#### [Fragmento para leer]
______________________________
Ya vimos el año pasado que los avatares históricos, reales, del que fue el primer monarca de la dinastía Plantagenet, Enrique II de Inglaterra, merecían recibir la atención del cinéfilo curioso entre otros motivos porque su figura hasta la fecha ha sido incorporada en la forma más brillante por un único actor, Peter O'Toole, en sendas películas estrenadas en la década de los sesenta del siglo pasado y en ambas ocasiones rodeado de un elenco distinguido.
En la segunda película, estrenada cuatro años más tarde, veremos a un Rey Enrique que, trece años (1183) después de haber fallecido Becket, su amigo, consejero y a la postre adversario, debe tomar alguna decisión plausible respecto a la herencia del trono que ocupa ya que el natural heredero, su hijo Enrique, nombrado corregente precisamente en 1170, fallece en el mes de junio de ése año 1183.
Enrique había conseguido componer un reino de considerables dimensiones e importancia y provisto como estaba el monarca de una mentalidad moderna para su época, sostenía que la división de tal reino entre los descendientes supérstites significaría la debacle.
Los datos históricos, que Anouilh modificó un poco a su conveniencia al contarnos magníficamente la relación entre el monarca y su mejor vasallo, sin duda excitaron la imaginación de James Goldman que decidió escribir una pieza teatral refiriendo el encuentro (ficticio) que en el castillo de Chinon (Francia) mantienen durante las navidades de 1183 los miembros de la corte de Enrique II, su esposa Leonor de Aquitania, sus hijos Ricardo (Corazón de León), Juan (Sin Tierra) y Godofredo, así como la supuesta futura esposa de Ricardo, Alais, hermana pequeña del Rey de Francia, Felipe II,también invitado al castillo.
Con todos esos personajes reales James Goldman construye una comedia dramática provista de una densidad psicológica inusitada servida por un lenguaje que sin imitar ni formal ni fonéticamente el modo clásico al que estamos acostumbrados gracias al Bardo sí ofrece una batalla dialéctica dura, frenética, deliberadamente sibilina en la que la choba es arma arrojadiza cotidiana, un escenario difícil de manejar para cualquier dramaturgo que se precie y no digamos ya a quienes se encarga su representación.
______________________________
#### [Listado]
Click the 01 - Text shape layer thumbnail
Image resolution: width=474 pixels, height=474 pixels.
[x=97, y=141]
______________________________
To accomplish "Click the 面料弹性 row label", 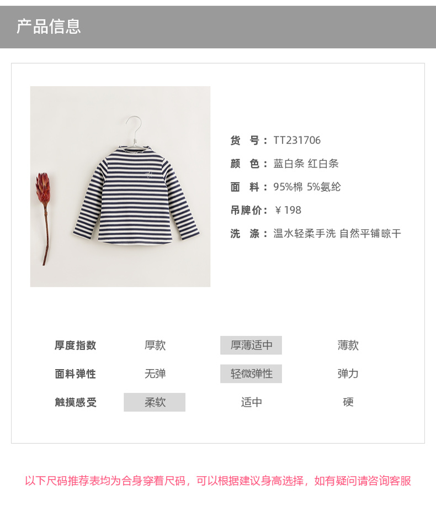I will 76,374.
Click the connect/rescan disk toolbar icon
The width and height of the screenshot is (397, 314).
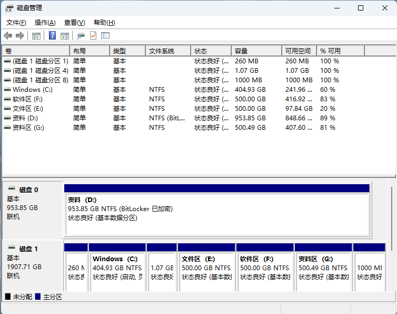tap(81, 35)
______________________________
#### [Retos]
a. Según el fragmento, ¿en qué castillo tiene lugar el encuentro ficticio que narra la obra de teatro de James Goldman?
b. Transcribe las líneas del listado a partir de la que contiene "Click the 01 - Text shape layer thumbnail" y detente después de la que contiene "[x=97, y=141]".

#### [Respuestas por reto]
a. En el castillo de Chinon, en Francia.

b.
Click the 01 - Text shape layer thumbnail
Image resolution: width=474 pixels, height=474 pixels.
[x=97, y=141]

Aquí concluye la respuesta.